Les manifestations d'Istanbul et de Paris n'ont été possibles que dans la mesure où l'effet de masse neutralisait l'irritation policière et qu'en raison d'une volonté de la part d'Ankara de " rattraper le coup "… de feu contre Hrant Dink, prenant à l'occasion le visage d'une société démocratique pour ménager les susceptibilités européennes. Mais qu'on ne s'y trompe pas : les manifestants turcs de Paris animés par la douleur pleuraient d'abord sur eux-mêmes plutôt qu'ils ne manifestaient tacitement pour dire qu'ils reconnaissaient les événements de 1915 comme un génocide. Certains parmi eux qu'on pourrait croire favorables à cette reconnaissance ne seront pas pour autant en mesure de faire plus, comme de déposer une gerbe au pied de la statue de Komitas. Non. Ils ne le peuvent pas. Car ils savent à quelles représailles ils s'exposeraient de la part de groupuscules capables de venir les chercher jusque dans leur lit.

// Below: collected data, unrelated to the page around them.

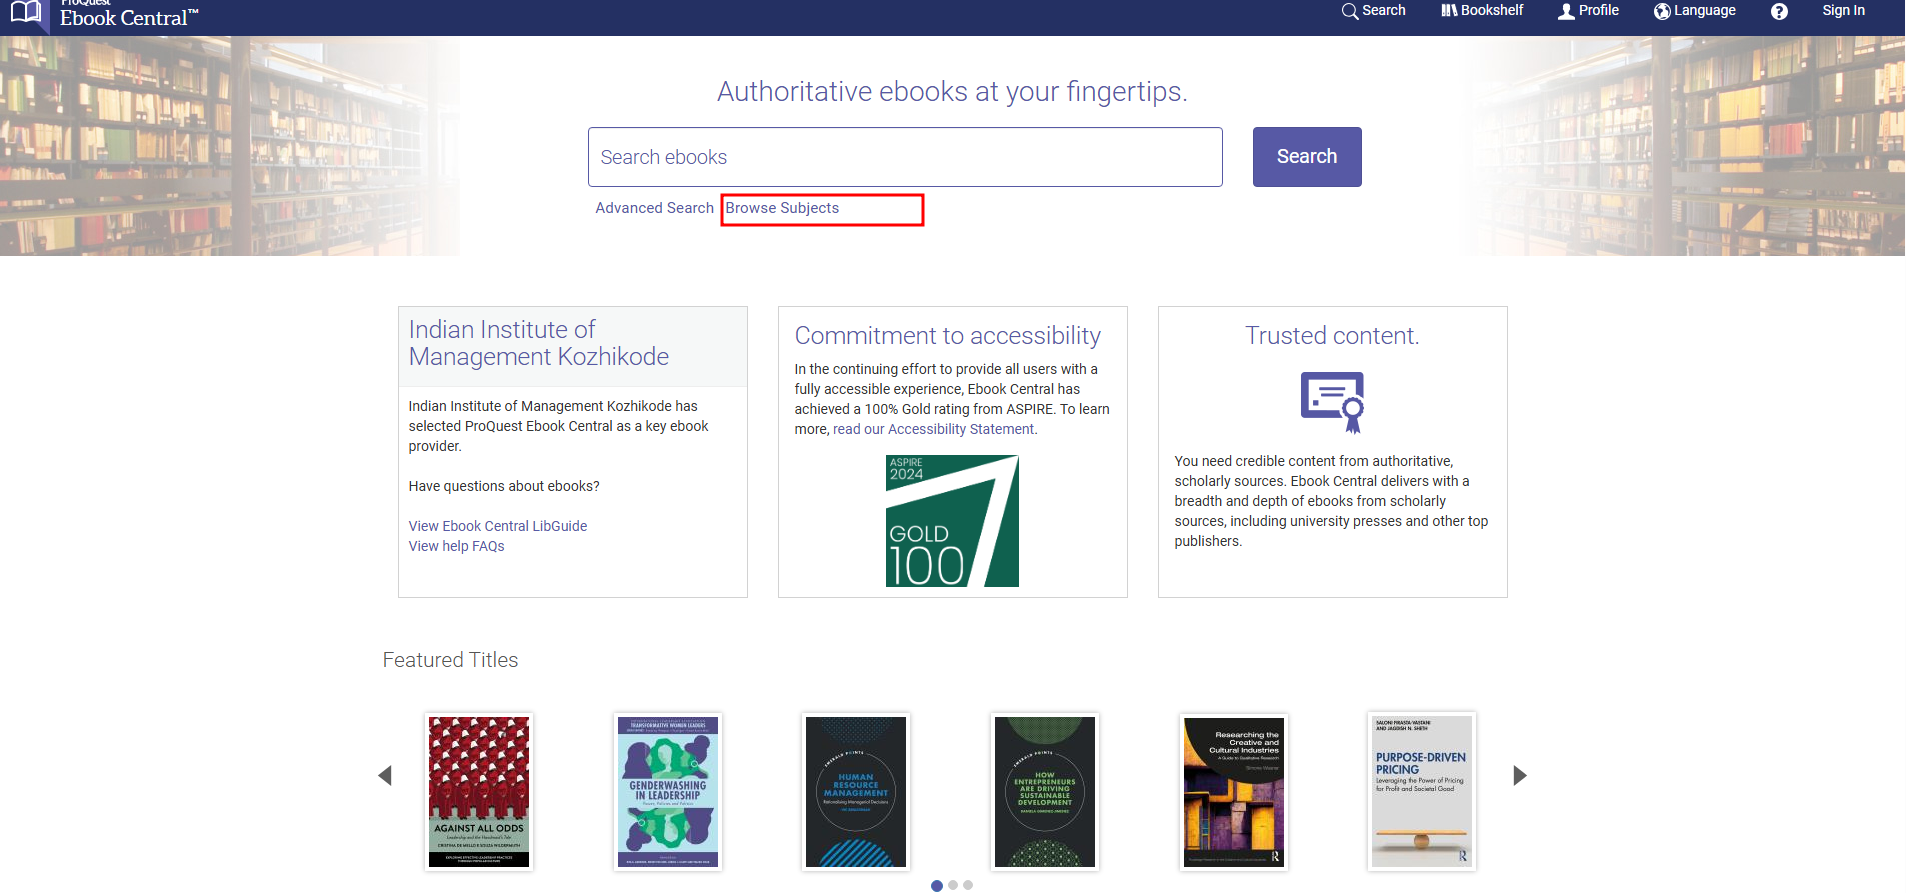Open the Accessibility Statement link
The height and width of the screenshot is (893, 1906).
(x=960, y=429)
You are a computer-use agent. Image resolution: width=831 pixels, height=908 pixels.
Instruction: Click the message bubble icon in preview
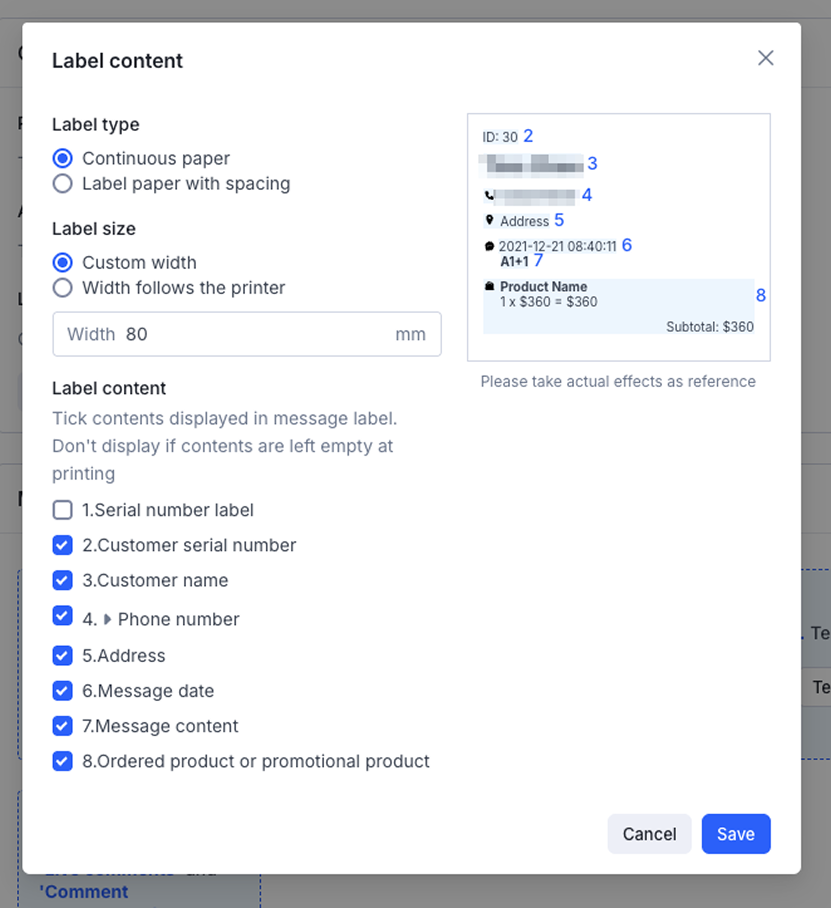point(489,246)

Ne demandons pas aux Turcs de bonne volonté vivant en France d'affronter leur "Grand-peur et misère du Troisième Reich " à la Brecht. J'estime, pour ma part, qu'ils ont été assez courageux pour défiler en brandissant des banderoles où ils se disaient pro-arméniens. Car les gestes accomplis sont de ceux qui engagent non seulement leur avenir politique mais toute leur personne. Les mensonges dans lesquels ils ont été entretenus sont des bombes à retardement qui risquent de faire sauter en éclat leur propre intégrité morale. Les Arméniens impatients ont beau m'opposer les 92 années de déni, ils ne m'empêcheront pas de penser que pour la société civile turque le ciel vient à peine de lui tomber sur la tête. Par ailleurs, la conscience des choses ne prend pas forme selon une vitesse égale pour chaque personne. En Turquie, certains démocrates turcs sont capables de pleurer sur le drame arménien, d'autres répugnent encore à le faire et se cabrent pour admettre l'indéniable. Ces derniers doivent déplacer dans leur tête des montagnes de représentations mentales insidieusement gravées dans leur esprit par l'éducation et le délire obsidional.
L'honneur turc n'est pas celui qu'on a inculqué aux Turcs. Il est né de la peur et du meurtre. Les États, quels qu'ils soient, utilisent l'honneur pour conduire leurs citoyens à commettre des actes déshonorants. Un homme ne trouve pas forcément son honneur dans l'honneur du groupe auquel sa naissance l'obligerait à appartenir étant donné que sa naissance ne lui appartient pas vraiment et que son honneur est la seule chose qui lui appartienne en propre. Dès lors, l'honneur d'un homme est dans la dignité qu'il témoigne envers la dignité d'un autre homme. L'honneur turc sera d'aimer la douleur arménienne comme sienne et l'honneur arménien de rendre à l'honneur turc sa réelle dignité.